SG&A expenses increased 7.0 percent to $386.3 million for the first nine months of 2014 from $360.9 million for the first nine months of 2013 primarily related to higher professional fees and higher amortization costs of intangible assets. SG&A expenses were 11.7 percent of net sales for the first nine months of 2014 compared with 11.1 percent of net sales for the first nine months of 2013.
Restructuring Charges
Restructuring charges were $10.5 million for the first nine months of 2014 and were primarily related to employee separation costs in the Flexible Products & Services segment and footprint rationalization efforts in our Rigid Industrial Packaging & Services segment. For the first nine months of 2013, restructuring charges of $2.7 million were primarily related to footprint rationalization efforts in our Asia Pacific operations in the Rigid Industrial Packaging & Services segment.
Asset Impairment Charges
During the nine months ended July 31, 2014 and 2013, the Company recognized asset impairment charges of $15.6 million and 4.5 million, respectively. These charges included $4.5 million and $2.7 million of impairment charges related to restructuring plans during the nine months ended July 31, 2014 and 2013, respectively.
Timberland gains
For the nine months ended July 31, 2014, we recorded a gain of $16.9 million relating to the sale of timberland. For the nine months ended July 31, 2013, there were no sales of timberland.
Acquisition-Related Costs
Acquisition-related costs were $1.2 million and $0.7 million for the first nine months of 2014 and 2013, respectively.
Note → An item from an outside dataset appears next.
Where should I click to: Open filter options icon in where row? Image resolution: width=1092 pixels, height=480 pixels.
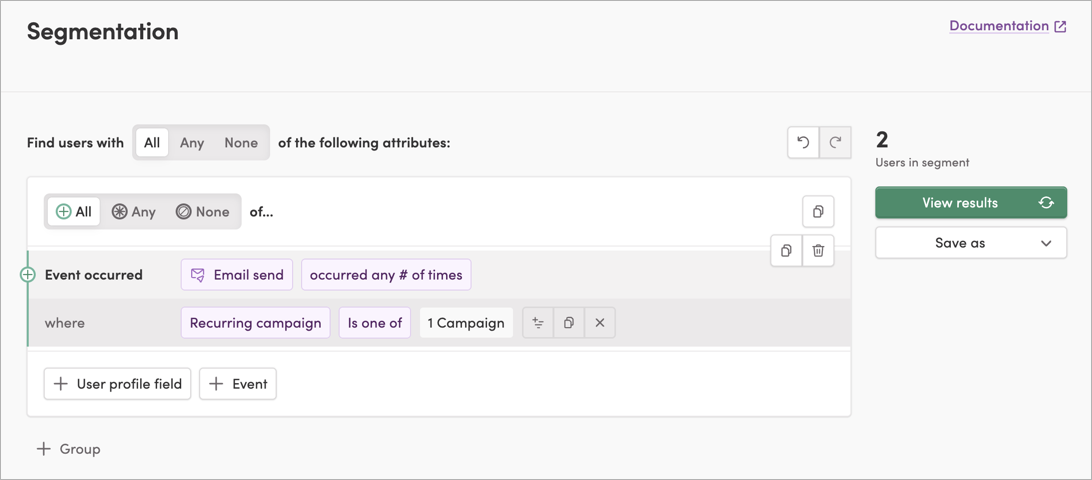pyautogui.click(x=538, y=323)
For the first nine months of 2014, these costs included $0.8 million of acquisition related costs and $0.4 million of acquisition integration costs attributable to acquisitions completed during 2014. First nine months of 2013 acquisition-related costs included $0.3 million of acquisition-related costs and $0.4 million of post-acquisition integration costs attributable to acquisitions completed during 2011.
(Gain) loss on Disposal of Properties, Plants, Equipment and Businesses, net
The (gain) loss on disposal of properties, plants, equipment and businesses, net, decreased to $4.2 million for the first nine months 2014 compared to ($6.1) million for the same period in 2013 due to a loss on a divestiture in our Rigid Industrial Packaging segment during the third quarter of 2014.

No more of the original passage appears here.